[Saved entries]
== Segment start ==

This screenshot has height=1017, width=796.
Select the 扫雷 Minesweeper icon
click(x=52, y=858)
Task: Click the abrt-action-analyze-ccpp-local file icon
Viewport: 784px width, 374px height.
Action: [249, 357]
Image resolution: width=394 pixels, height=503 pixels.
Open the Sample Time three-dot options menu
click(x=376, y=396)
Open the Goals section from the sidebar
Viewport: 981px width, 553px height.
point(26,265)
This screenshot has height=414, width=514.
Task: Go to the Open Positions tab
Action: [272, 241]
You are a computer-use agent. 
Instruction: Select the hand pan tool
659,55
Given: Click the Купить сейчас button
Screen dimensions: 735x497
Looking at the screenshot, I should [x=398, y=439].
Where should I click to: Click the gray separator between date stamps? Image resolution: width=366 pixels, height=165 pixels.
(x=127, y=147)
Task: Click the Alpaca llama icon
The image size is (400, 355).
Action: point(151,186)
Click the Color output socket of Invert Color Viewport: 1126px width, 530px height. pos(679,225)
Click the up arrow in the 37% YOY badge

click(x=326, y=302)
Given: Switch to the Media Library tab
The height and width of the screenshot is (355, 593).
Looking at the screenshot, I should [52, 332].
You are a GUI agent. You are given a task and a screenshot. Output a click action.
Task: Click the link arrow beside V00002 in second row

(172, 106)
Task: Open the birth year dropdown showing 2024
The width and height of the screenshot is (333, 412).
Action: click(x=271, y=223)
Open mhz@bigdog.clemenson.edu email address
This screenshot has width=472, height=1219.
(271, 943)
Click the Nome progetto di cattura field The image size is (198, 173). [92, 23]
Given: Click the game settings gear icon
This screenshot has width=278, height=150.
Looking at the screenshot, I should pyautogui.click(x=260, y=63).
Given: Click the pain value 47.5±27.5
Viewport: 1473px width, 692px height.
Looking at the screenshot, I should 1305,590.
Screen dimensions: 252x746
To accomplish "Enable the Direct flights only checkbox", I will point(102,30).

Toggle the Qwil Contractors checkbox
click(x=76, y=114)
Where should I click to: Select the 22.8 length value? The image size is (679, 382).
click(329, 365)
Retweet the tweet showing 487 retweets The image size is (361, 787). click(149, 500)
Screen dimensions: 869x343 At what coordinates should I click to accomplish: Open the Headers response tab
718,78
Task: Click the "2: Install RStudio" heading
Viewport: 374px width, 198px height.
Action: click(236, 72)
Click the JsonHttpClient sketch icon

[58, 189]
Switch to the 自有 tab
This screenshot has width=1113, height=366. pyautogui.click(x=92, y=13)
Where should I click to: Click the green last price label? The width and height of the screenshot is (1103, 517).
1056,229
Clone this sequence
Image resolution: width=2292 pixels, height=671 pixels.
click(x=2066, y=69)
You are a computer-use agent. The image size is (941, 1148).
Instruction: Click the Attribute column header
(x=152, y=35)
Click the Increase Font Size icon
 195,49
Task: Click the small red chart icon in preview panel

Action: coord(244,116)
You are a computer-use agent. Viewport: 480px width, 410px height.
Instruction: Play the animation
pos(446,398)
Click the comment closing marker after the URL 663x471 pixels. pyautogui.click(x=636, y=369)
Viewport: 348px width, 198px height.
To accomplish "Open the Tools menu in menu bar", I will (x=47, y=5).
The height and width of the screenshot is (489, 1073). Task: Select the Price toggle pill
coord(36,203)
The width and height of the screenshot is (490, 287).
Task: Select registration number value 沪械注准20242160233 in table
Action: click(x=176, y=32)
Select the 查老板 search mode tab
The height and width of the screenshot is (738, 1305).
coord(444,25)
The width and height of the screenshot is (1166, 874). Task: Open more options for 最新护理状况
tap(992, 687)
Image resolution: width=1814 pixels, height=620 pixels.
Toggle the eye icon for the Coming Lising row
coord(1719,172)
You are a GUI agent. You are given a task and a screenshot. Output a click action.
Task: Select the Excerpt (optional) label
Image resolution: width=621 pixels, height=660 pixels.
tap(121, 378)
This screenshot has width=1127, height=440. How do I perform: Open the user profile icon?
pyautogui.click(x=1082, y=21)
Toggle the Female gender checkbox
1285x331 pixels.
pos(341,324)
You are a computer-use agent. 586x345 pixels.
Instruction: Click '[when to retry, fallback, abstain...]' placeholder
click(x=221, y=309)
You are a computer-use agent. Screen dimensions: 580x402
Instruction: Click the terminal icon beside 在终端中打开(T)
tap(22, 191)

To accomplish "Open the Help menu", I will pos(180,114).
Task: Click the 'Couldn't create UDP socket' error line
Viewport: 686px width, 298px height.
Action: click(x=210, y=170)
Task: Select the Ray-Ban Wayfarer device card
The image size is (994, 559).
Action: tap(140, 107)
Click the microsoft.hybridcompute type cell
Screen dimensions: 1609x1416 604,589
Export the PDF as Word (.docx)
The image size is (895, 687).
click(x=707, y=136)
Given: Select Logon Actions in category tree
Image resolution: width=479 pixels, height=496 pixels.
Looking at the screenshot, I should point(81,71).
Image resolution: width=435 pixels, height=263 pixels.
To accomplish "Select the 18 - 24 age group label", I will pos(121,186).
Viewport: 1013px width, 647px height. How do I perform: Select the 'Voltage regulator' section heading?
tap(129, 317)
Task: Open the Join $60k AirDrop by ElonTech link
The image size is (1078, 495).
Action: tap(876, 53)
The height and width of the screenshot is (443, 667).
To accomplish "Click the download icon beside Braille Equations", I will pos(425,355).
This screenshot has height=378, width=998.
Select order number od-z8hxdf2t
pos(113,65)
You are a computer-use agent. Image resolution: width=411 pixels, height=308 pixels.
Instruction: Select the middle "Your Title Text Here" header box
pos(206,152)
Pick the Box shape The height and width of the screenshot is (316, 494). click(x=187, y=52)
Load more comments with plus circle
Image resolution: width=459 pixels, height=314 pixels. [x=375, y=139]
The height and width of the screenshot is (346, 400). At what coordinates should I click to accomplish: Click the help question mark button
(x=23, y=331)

== Segment end ==

» **Exercise prompt**
In the records above, count the lines that contain the word "will" and state only that count.

» **Result of this task**
5